Even so, shares took a beating last year, losing around 50% from their 52-week highs. "Investors have convinced themselves that a bank is a bank is a bank," explains Dom Grestoni, a portfolio manager, and are worried loan losses will rise this year in countries like Mexico, Peru and Chile as the global economy worsens. CEO Rick Waugh admits there will be a "significant but manageable" increase in loan-loss provisions, but these are already incorporated into EPS guidance which is expected to rise 7-12% in 2009. Emerging markets may be slowing, Waugh says, but geographical diversity and high-quality loans ensure a "secure dividend." This global reach should help BNS when markets rebound; in FY '08, 58% of net income came from the bank's Canadian operations and the rest was from its international units.

Waugh also plans to whittle down the bank's productivity ratio to 58% from an already stingy 59%, a drop that could save "hundreds of millions." Portfolio manager Matt McCormick quips, "It's the kind of place that reuses paper clips," in explaining the low-risk frugal culture cultivated at BNS.

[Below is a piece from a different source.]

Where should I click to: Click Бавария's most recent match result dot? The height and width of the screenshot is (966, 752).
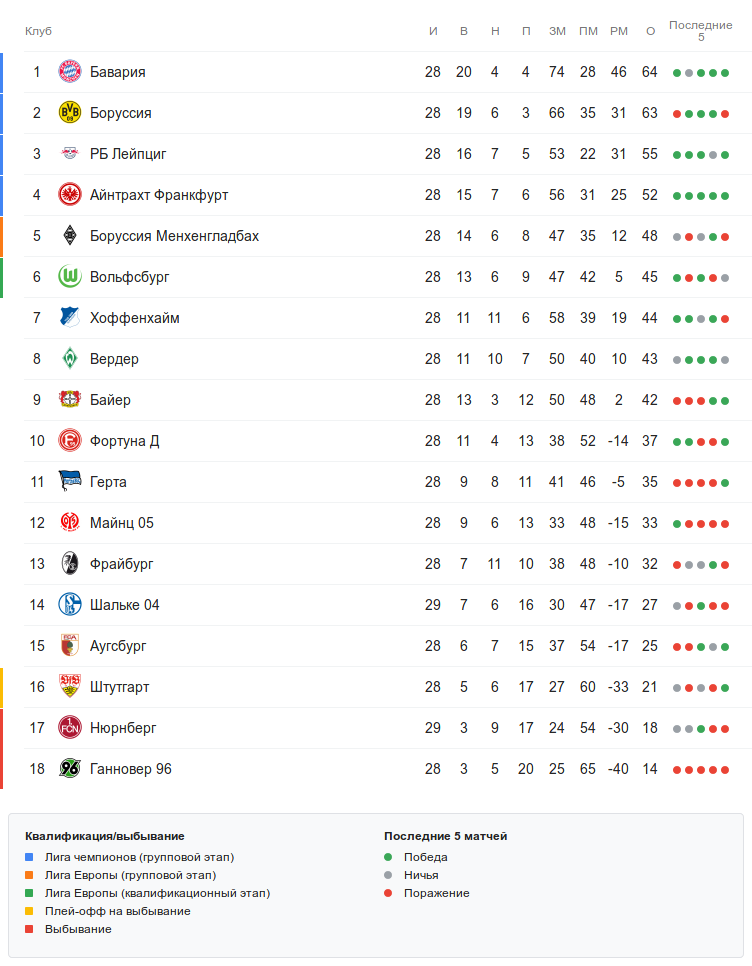(725, 73)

  • Colum McKinley, of Sionna Investment Managers, notes BNS is the only bank that Sionna rates as Overweight. Long-term, BNS could pick up Latin American market share at the expense of U.S. competitors.
  • Jackee Pratt, of Mavrix Fund Management, puts BNS' real value at roughly C$36, around 20% above its recent trading price in Toronto. (The NYSE-traded stock closed around $25 U.S. on Friday.)


  • In October, BNS agreed to pay C$2.3B for a 37.6% stake in CI Financial, Canada's number-three mutual fund company.
  • A global ranking of the financial sector places BNS among the top ten most stable banks in the world.
  • Peter Rozenberg of UBS maintained a Buy rating on BNS in January, with a 2009 target of around $47.